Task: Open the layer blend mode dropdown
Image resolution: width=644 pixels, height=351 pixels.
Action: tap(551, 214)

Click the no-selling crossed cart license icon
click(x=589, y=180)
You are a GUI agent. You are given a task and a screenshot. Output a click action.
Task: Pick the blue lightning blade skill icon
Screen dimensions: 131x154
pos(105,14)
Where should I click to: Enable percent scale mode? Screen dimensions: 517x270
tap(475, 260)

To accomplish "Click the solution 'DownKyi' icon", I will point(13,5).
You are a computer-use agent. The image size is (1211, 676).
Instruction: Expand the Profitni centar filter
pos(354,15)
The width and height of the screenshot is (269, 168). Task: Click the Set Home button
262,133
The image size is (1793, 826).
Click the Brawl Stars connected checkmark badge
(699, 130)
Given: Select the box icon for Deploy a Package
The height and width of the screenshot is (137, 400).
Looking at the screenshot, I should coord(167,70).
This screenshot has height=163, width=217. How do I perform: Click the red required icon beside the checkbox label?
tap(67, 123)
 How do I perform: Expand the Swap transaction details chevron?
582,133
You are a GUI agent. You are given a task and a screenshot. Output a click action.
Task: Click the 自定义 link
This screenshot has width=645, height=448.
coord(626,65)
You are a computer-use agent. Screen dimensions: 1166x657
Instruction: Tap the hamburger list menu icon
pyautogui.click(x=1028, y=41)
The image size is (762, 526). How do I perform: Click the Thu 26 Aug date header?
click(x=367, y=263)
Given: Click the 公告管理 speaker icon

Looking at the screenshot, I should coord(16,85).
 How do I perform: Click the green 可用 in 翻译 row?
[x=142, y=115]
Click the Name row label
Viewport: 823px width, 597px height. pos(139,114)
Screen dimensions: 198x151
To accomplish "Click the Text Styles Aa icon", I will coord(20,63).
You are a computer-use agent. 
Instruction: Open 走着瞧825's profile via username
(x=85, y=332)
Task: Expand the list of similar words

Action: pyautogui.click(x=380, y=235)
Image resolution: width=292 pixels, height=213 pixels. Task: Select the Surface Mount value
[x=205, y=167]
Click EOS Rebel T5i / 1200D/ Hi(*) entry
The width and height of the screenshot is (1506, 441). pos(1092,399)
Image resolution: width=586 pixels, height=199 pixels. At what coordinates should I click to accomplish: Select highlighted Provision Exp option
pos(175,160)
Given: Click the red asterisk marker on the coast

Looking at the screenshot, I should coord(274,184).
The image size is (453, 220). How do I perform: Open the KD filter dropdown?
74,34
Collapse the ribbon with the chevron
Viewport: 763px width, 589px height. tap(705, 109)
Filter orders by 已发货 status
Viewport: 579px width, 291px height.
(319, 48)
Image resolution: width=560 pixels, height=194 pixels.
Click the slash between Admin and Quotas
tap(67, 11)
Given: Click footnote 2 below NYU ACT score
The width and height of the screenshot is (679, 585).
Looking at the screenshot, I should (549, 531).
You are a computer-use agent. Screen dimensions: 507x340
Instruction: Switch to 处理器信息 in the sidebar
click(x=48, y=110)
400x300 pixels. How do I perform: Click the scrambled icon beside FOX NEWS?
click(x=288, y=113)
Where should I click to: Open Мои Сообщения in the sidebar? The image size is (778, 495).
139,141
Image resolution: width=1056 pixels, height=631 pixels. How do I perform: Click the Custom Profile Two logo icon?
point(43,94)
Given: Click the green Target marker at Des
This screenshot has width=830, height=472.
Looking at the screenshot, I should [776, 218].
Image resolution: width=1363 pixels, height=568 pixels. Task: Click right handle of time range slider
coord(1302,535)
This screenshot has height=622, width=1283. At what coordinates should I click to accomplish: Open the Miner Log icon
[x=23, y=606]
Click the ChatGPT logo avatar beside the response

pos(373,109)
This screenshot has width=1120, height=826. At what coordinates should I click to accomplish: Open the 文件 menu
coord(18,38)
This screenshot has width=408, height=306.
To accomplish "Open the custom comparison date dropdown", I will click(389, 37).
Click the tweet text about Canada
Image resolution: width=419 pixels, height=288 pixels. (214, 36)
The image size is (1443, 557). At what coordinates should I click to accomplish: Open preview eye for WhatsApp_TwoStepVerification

********************

--- What is required ---
Give back each record, exactly as it reads.

--- Finished exercise ---
Task: Open the layer blend mode dropdown
Image resolution: width=644 pixels, height=351 pixels.
Action: tap(551, 214)

Click the no-selling crossed cart license icon
click(x=589, y=180)
You are a GUI agent. You are given a task and a screenshot. Output a click action.
Task: Pick the blue lightning blade skill icon
Screen dimensions: 131x154
pos(105,14)
Where should I click to: Enable percent scale mode? Screen dimensions: 517x270
tap(475, 260)

To accomplish "Click the solution 'DownKyi' icon", I will point(13,5).
You are a computer-use agent. The image size is (1211, 676).
Instruction: Expand the Profitni centar filter
pos(354,15)
The width and height of the screenshot is (269, 168). Task: Click the Set Home button
262,133
The image size is (1793, 826).
Click the Brawl Stars connected checkmark badge
(699, 130)
Given: Select the box icon for Deploy a Package
The height and width of the screenshot is (137, 400).
Looking at the screenshot, I should coord(167,70).
This screenshot has height=163, width=217. How do I perform: Click the red required icon beside the checkbox label?
tap(67, 123)
 How do I perform: Expand the Swap transaction details chevron?
582,133
You are a GUI agent. You are given a task and a screenshot. Output a click action.
Task: Click the 自定义 link
This screenshot has width=645, height=448.
coord(626,65)
You are a computer-use agent. Screen dimensions: 1166x657
Instruction: Tap the hamburger list menu icon
pyautogui.click(x=1028, y=41)
The image size is (762, 526). How do I perform: Click the Thu 26 Aug date header?
click(x=367, y=263)
Given: Click the 公告管理 speaker icon

Looking at the screenshot, I should coord(16,85).
 How do I perform: Click the green 可用 in 翻译 row?
[x=142, y=115]
Click the Name row label
Viewport: 823px width, 597px height. pos(139,114)
Screen dimensions: 198x151
To accomplish "Click the Text Styles Aa icon", I will coord(20,63).
You are a computer-use agent. 
Instruction: Open 走着瞧825's profile via username
(x=85, y=332)
Task: Expand the list of similar words

Action: pyautogui.click(x=380, y=235)
Image resolution: width=292 pixels, height=213 pixels. Task: Select the Surface Mount value
[x=205, y=167]
Click EOS Rebel T5i / 1200D/ Hi(*) entry
The width and height of the screenshot is (1506, 441). pos(1092,399)
Image resolution: width=586 pixels, height=199 pixels. At what coordinates should I click to accomplish: Select highlighted Provision Exp option
pos(175,160)
Given: Click the red asterisk marker on the coast

Looking at the screenshot, I should coord(274,184).
The image size is (453, 220). How do I perform: Open the KD filter dropdown?
74,34
Collapse the ribbon with the chevron
Viewport: 763px width, 589px height. tap(705, 109)
Filter orders by 已发货 status
Viewport: 579px width, 291px height.
(319, 48)
Image resolution: width=560 pixels, height=194 pixels.
Click the slash between Admin and Quotas
tap(67, 11)
Given: Click footnote 2 below NYU ACT score
The width and height of the screenshot is (679, 585).
Looking at the screenshot, I should (549, 531).
You are a computer-use agent. Screen dimensions: 507x340
Instruction: Switch to 处理器信息 in the sidebar
click(x=48, y=110)
400x300 pixels. How do I perform: Click the scrambled icon beside FOX NEWS?
click(x=288, y=113)
Where should I click to: Open Мои Сообщения in the sidebar? The image size is (778, 495).
139,141
Image resolution: width=1056 pixels, height=631 pixels. How do I perform: Click the Custom Profile Two logo icon?
point(43,94)
Given: Click the green Target marker at Des
This screenshot has width=830, height=472.
Looking at the screenshot, I should [776, 218].
Image resolution: width=1363 pixels, height=568 pixels. Task: Click right handle of time range slider
coord(1302,535)
This screenshot has height=622, width=1283. At what coordinates should I click to accomplish: Open the Miner Log icon
[x=23, y=606]
Click the ChatGPT logo avatar beside the response

pos(373,109)
This screenshot has width=1120, height=826. At what coordinates should I click to accomplish: Open the 文件 menu
coord(18,38)
This screenshot has width=408, height=306.
To accomplish "Open the custom comparison date dropdown", I will click(389, 37).
Click the tweet text about Canada
Image resolution: width=419 pixels, height=288 pixels. (214, 36)
The image size is (1443, 557). At what coordinates should I click to accomplish: Open preview eye for WhatsApp_TwoStepVerification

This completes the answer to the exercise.